Accéder au contenu principal

Un jeu de patolli découvert à Dzibilnocac, Campeche

Le site de Dzibilnocac est situé dans la zone de style architectural dit Chenes, à la frontière avec les états voisins du Yucatan et du Quintana Roo. Il s'étend sur plus d'1.3 km2.  Les premières explorations archéologiques remontent à Catherwood et Stephens à moitié du XIXe siècle. Puis l'Allemand Teobert Maler effectua une série de clichés dans al zone d'Hochob entre 1881 et 1891. L'enregistrement et la cartographie ont suivi en 1973 par Nelson. Ce n'est qu'à la fin des années 1990 qu'ont eu lieu les premiers fouilles de surface, sous la direction de l'archéologue américaine Lorena Williams-Beck. Différents puits de sondage furent creusés en 2004 et des fouilles systématiques de la Structure A1 furent ensuite engagées, suite à la découverte de caches contenant du mobilier céramique et lithique.

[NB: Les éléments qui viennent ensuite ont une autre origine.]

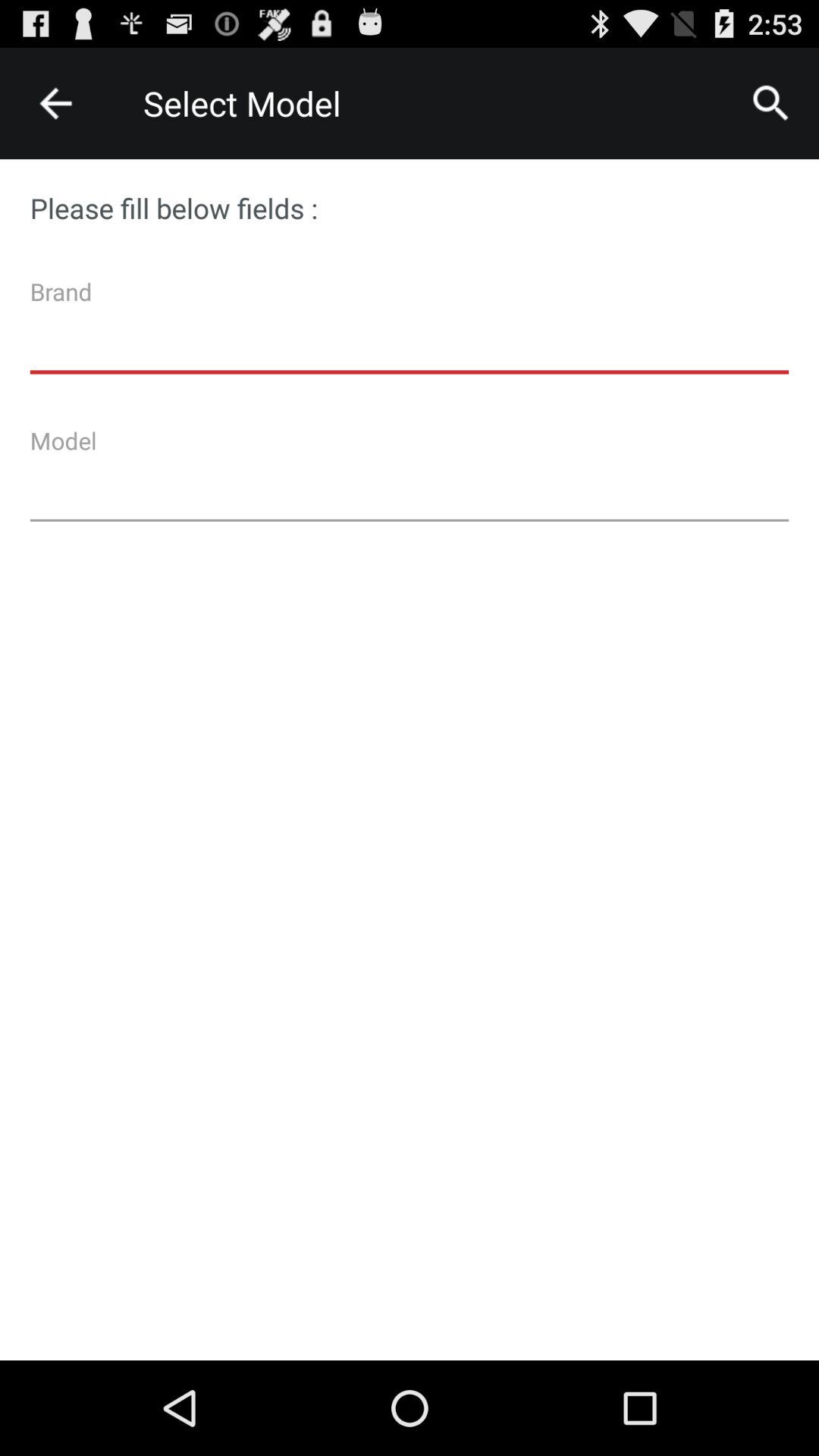
model space (409, 480)
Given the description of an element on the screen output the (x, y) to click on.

Si les principaux témoignages architecturaux correspondent au Classique, Dzibilnocac a été occupé dès le Préclassique moyen soit 500 ans avant notre ère jusqu'au Postclassique. Entre novembre 2011 et janvier 2012 la structure A1 a subi différents travaux de conservation, en particulier sur la façade arrière de la Tour Est. Les ciments endommagés par les infiltrations ont été enlevés. Mesurant 74 m de long sur 30 de large, l'édifice A1 est composé d'une plateforme sur laquelle reposent 10 pièces disposées en croisées, recouvertes partiellement de trois tours. Chacune est décorée d'une sculpture représentant une divinité solaire.

Pendant les fouilles de la tour centrale, les archéologues dirigés par Heber Ojeda Mas ont fait une découverte intéressante : ils ont retrouvé ce qui semble être un plateau de jeu de patolli. Mesurant environ 50 cm de côté, il est gravé à même le sol d'une des pièces de la deuxième croisée.

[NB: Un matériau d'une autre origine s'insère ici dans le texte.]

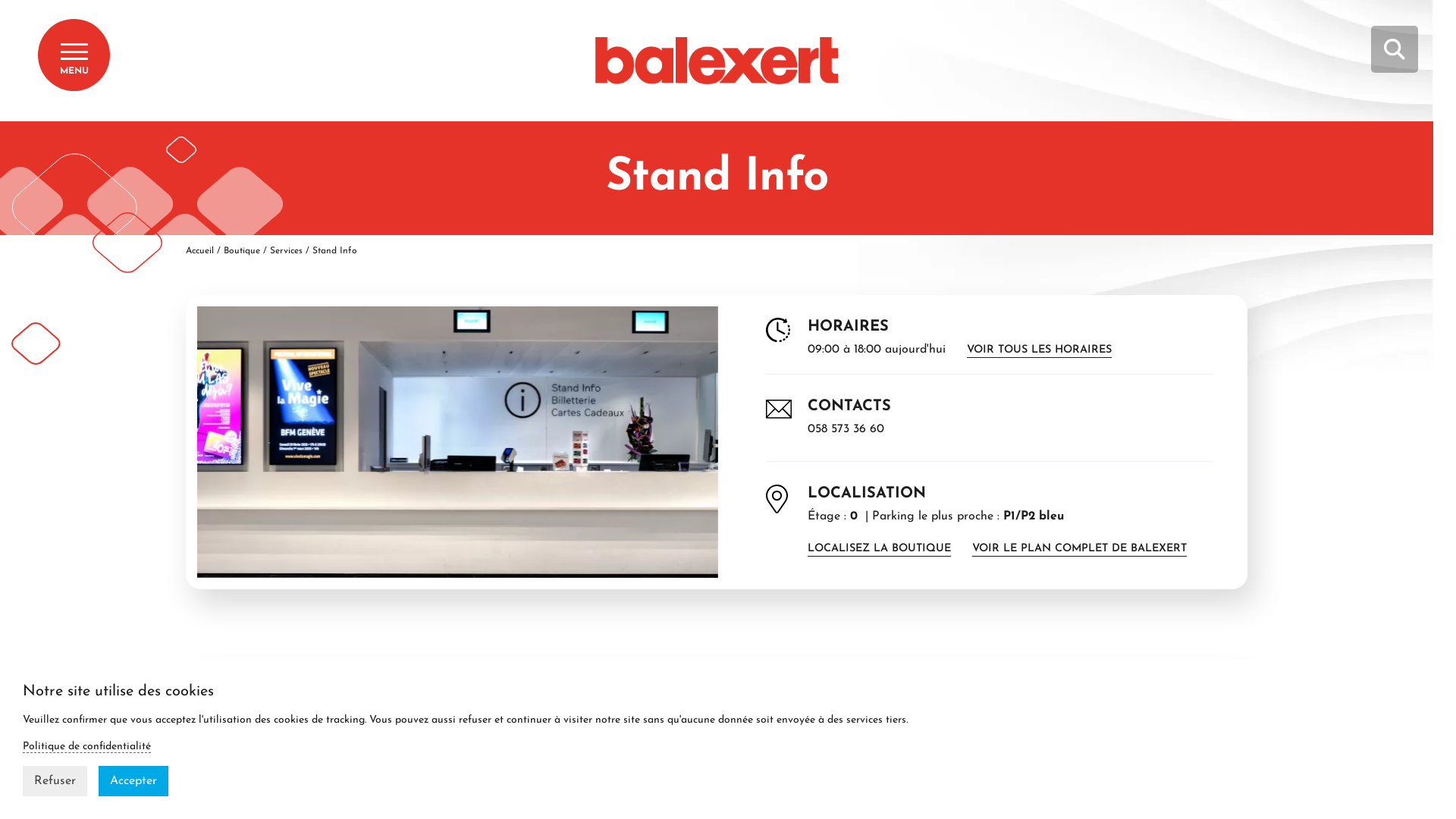
Refuser Element type: text (54, 780)
LOCALISEZ LA BOUTIQUE Element type: text (878, 548)
Accueil Element type: text (199, 250)
Services Element type: text (285, 250)
Accepter Element type: text (133, 780)
058 573 36 60 Element type: text (845, 429)
VOIR TOUS LES HORAIRES Element type: text (1038, 350)
VOIR LE PLAN COMPLET DE BALEXERT Element type: text (1079, 548)
MENU Element type: text (73, 54)
Boutique Element type: text (241, 250)
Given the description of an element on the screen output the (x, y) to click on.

Ill.1 Patolli, Structure A1, Dzibilnocac, Campeche.
Classique tardif.
Photo INAH, disponible le 23/02/2012 sur : 

L'archéologue Miriam Judith Gallegos explique que ce plateau de patolli n'est pas le premier à être découvert en contexte archéologique. Elle a participé à l'invention d'un plateau dans la Structure 7 de Calakmul dans un environnement similaire : gravé sur le sol, son accès et sa visibilité n'étaient probablement connus que d'un certain nombre de personnes. Dans les oeuvres de Sahagun (ill. 2) et Duran, on dispose de représentations de personnages jouant au patolli. font penser que le patolli était utilisé lors de rituels divinatoires. Chez ce dernier, on apprend que les Mexicas avaient une addiction aussi profonde que leur descendants regiomontanos pour les machines à sous dans les trop nombreux casinos de Monterrey. Par conséquent, les Espagnols décidèrent d'interdire le patolli.


 Ill. 2. Personnages jouant au patolli, Historia General de las Cosas de Nueva España.
 Illustration disponible le 23/02/2012 sur https://upload.wikimedia.org/wikipedia/commons/0/0b/Patolli.jpg .


Chez les Mexicas, Macuilxochitl était le dieu du patolli (ill. 3).

Ill. 3. Macuilxochitl et joueurs de patolli. Codex Magliabechiano, 121:

Le patolli de Dzibilnocac a une forme carrée et comporte 58 cases rectangulaires de taille irrégulières. Plusieurs d'entre elles sont marquées d'une croix incisée (ill.1). Des formes similaires de patolli sont visibles dans le Codex Vindobonensis (ill. 4) et d'autres documents comme les codex Xolotl, Aubin, Vaticanus B et Borbonicus (Gallego, 1994: 11). Il pouvait être aussi bien représenté à même le sol que sur une natte pour être transporté (comme tout bon jeu de voyage !).

Représentation d'un patolli, Codex Vindobonensis, pl.13.
Disponible le 23/02/2012 sur : 

Le patolli était pourtant bien plus qu'un jeu de hasard. Il est composé de 52 ou 104 cases, représentant ainsi un ou deux siècles mésoaméricains et la coïncidence entre les calendriers solaires et rituels. Deux participants devaient déplacer des haricots ou des petites pièces de céramiques (tepalcates) et parcourir les 52 cases. Son existence est connue depuis le Classique ancien à Teotihuacan. Mais pourquoi le nombre des cases ne correspond pas exactement aux 52 ou 104 à parcourir ? Selon Gallego (communication personnelle), les cases marquées d'une croix ne devaient pas être comptées lors des mouvements des pions.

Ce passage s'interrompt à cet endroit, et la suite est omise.